■ **INPUT MATERIAL**
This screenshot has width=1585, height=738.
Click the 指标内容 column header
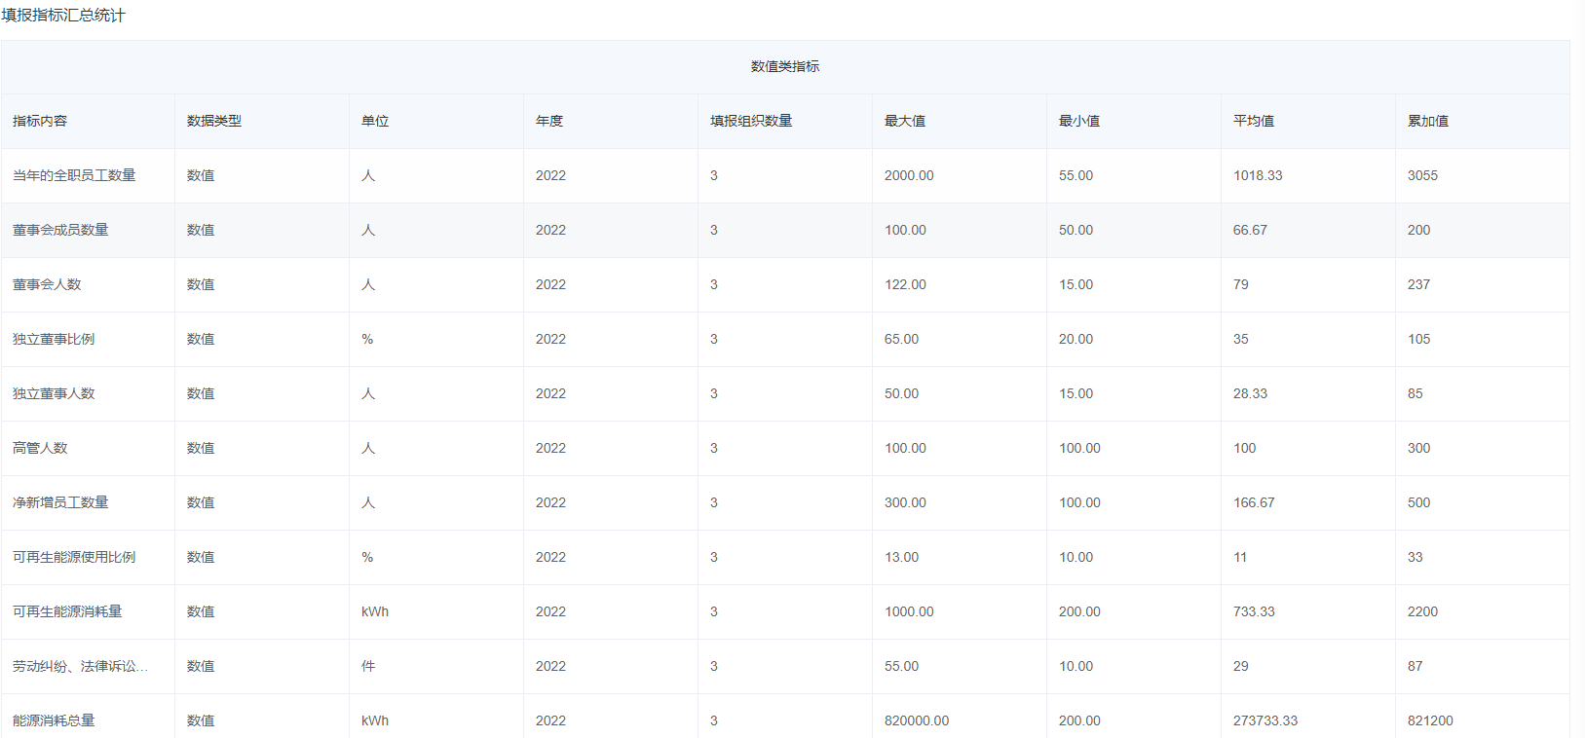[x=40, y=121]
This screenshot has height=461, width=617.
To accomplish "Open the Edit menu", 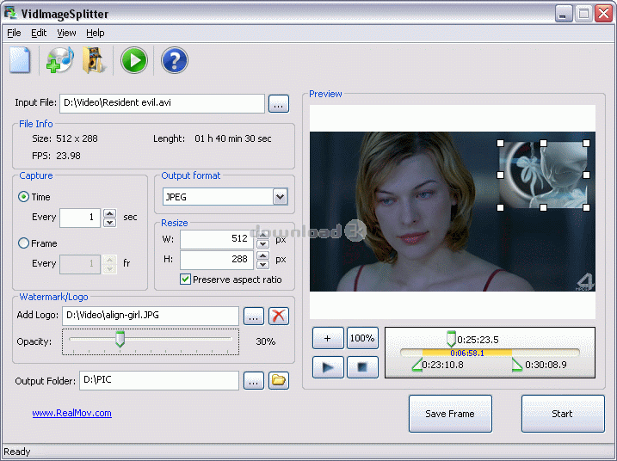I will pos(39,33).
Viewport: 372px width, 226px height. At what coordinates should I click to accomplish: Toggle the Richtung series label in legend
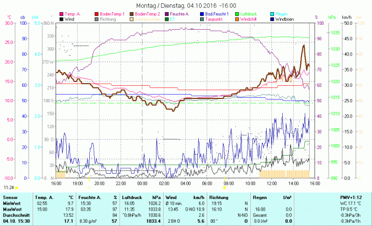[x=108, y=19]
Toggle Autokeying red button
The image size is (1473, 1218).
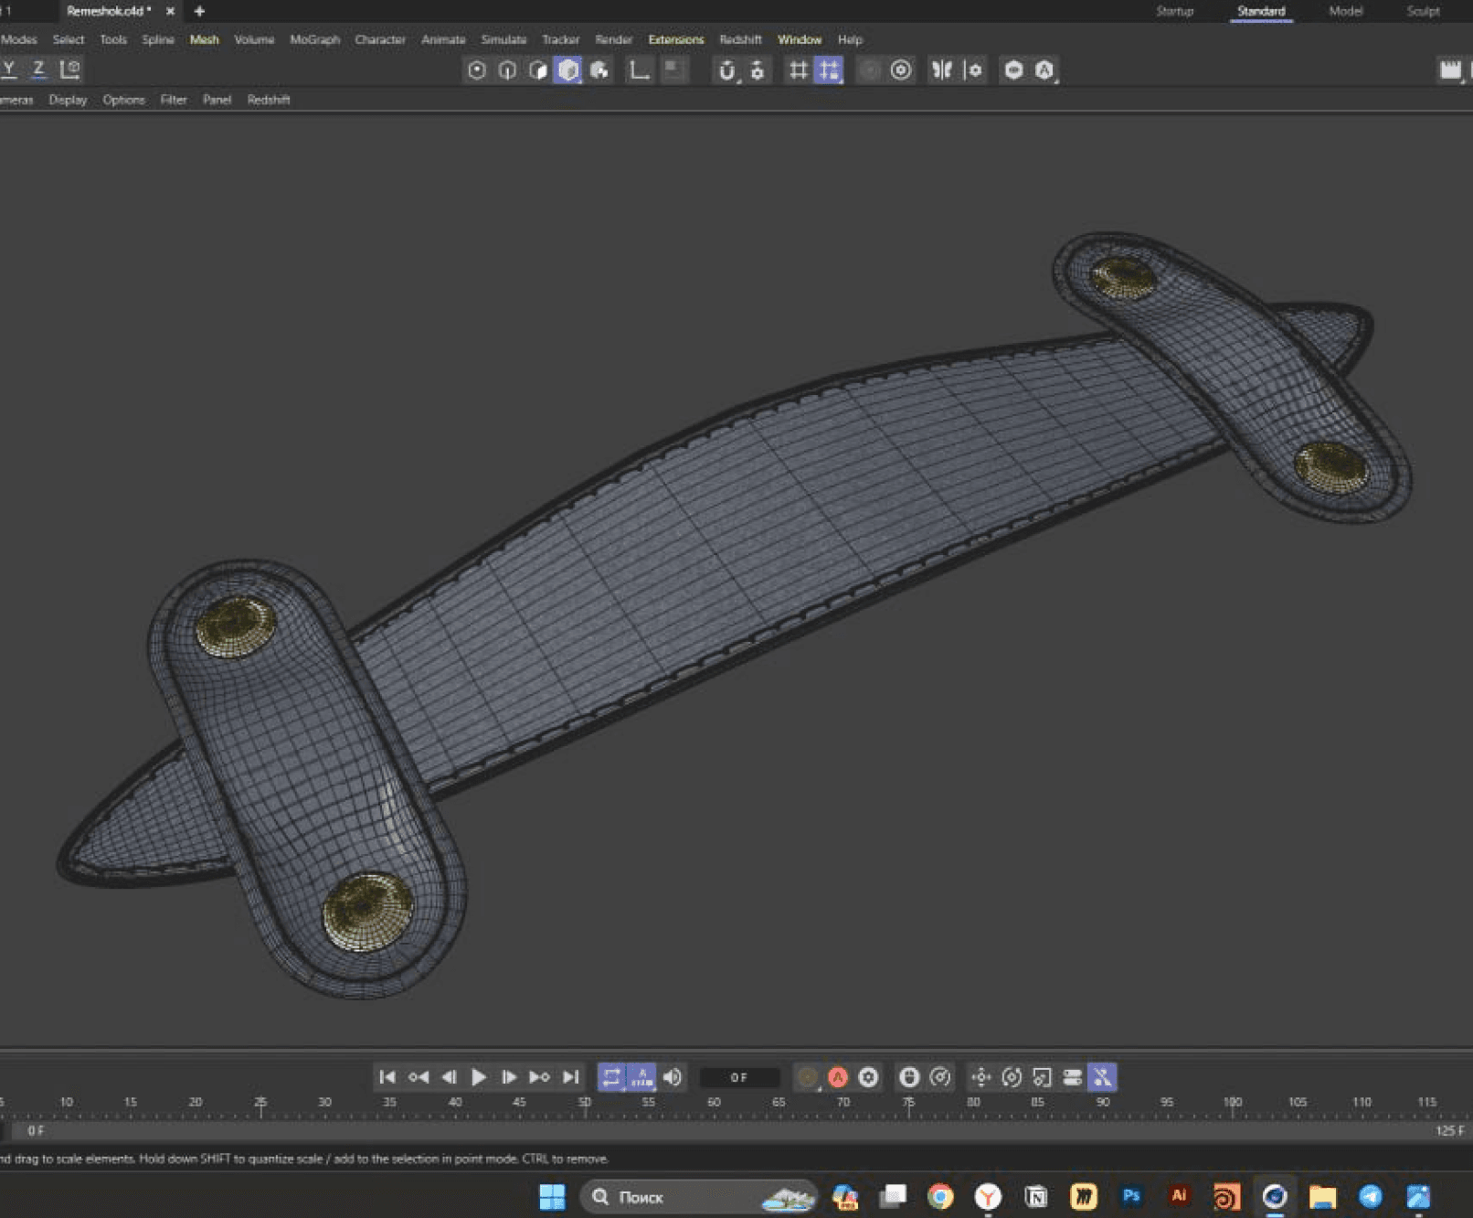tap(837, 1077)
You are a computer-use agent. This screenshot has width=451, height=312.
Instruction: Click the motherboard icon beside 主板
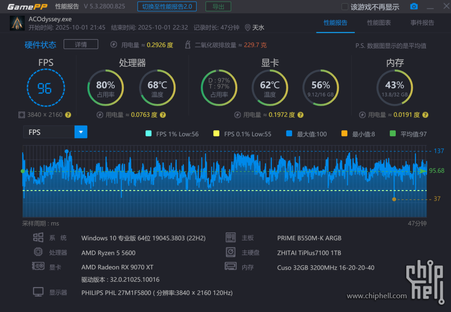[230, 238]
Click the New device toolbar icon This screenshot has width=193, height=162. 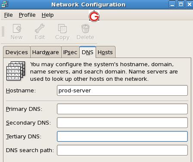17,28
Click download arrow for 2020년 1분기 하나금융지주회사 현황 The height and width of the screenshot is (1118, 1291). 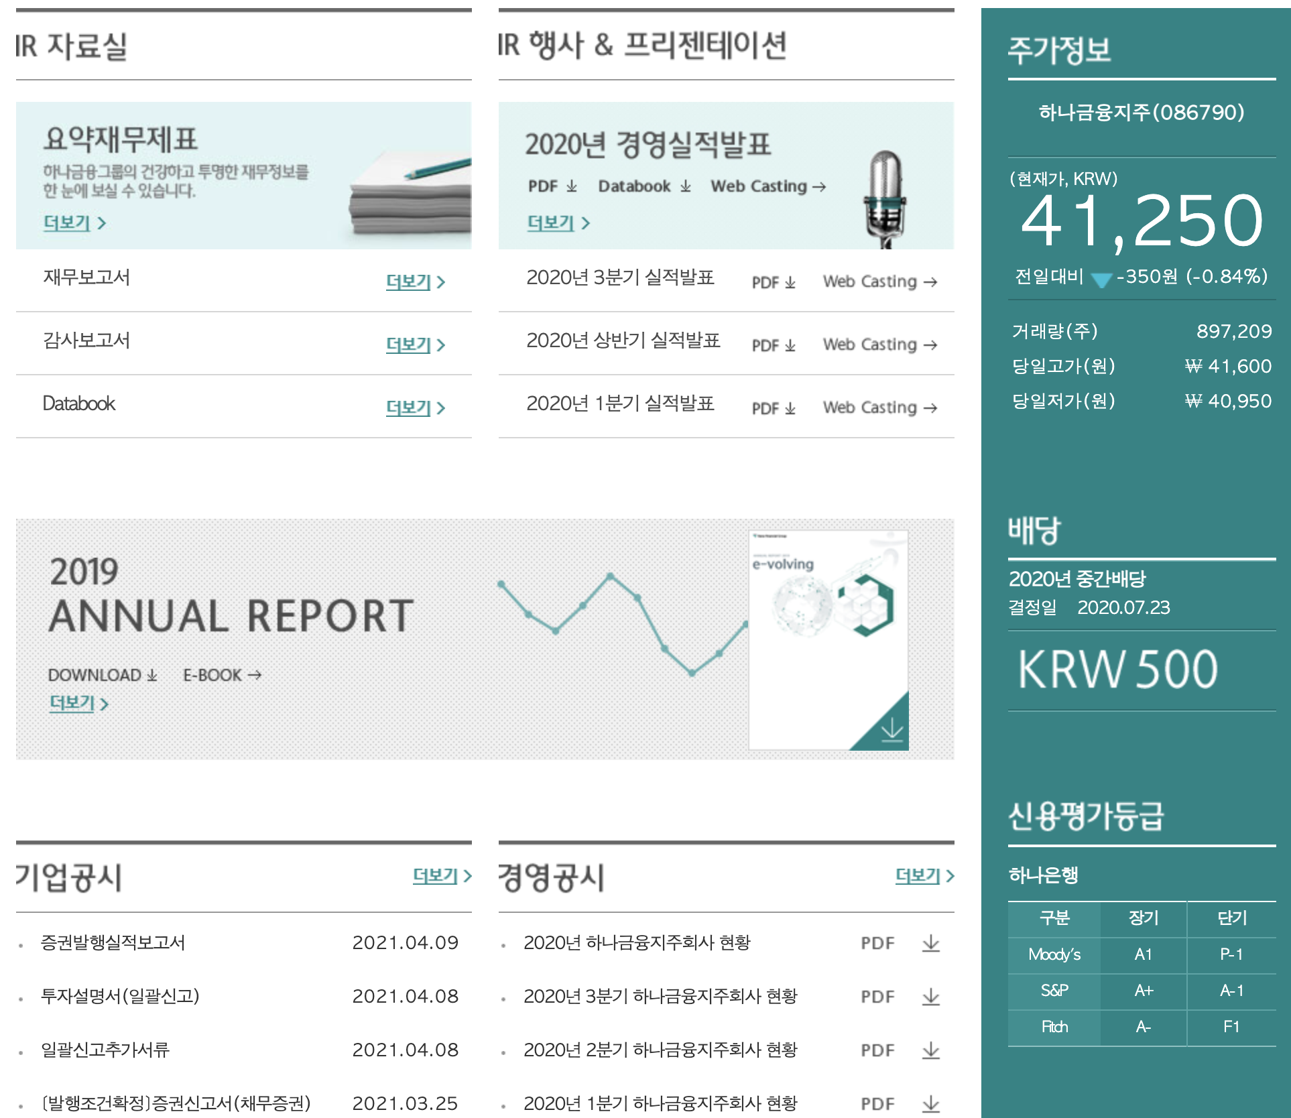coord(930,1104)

■ **GOAL**
Report how many lines in the material above contain the string "Toggle", with case taken into account. Give only the number.

■ **TASK RESULT**
2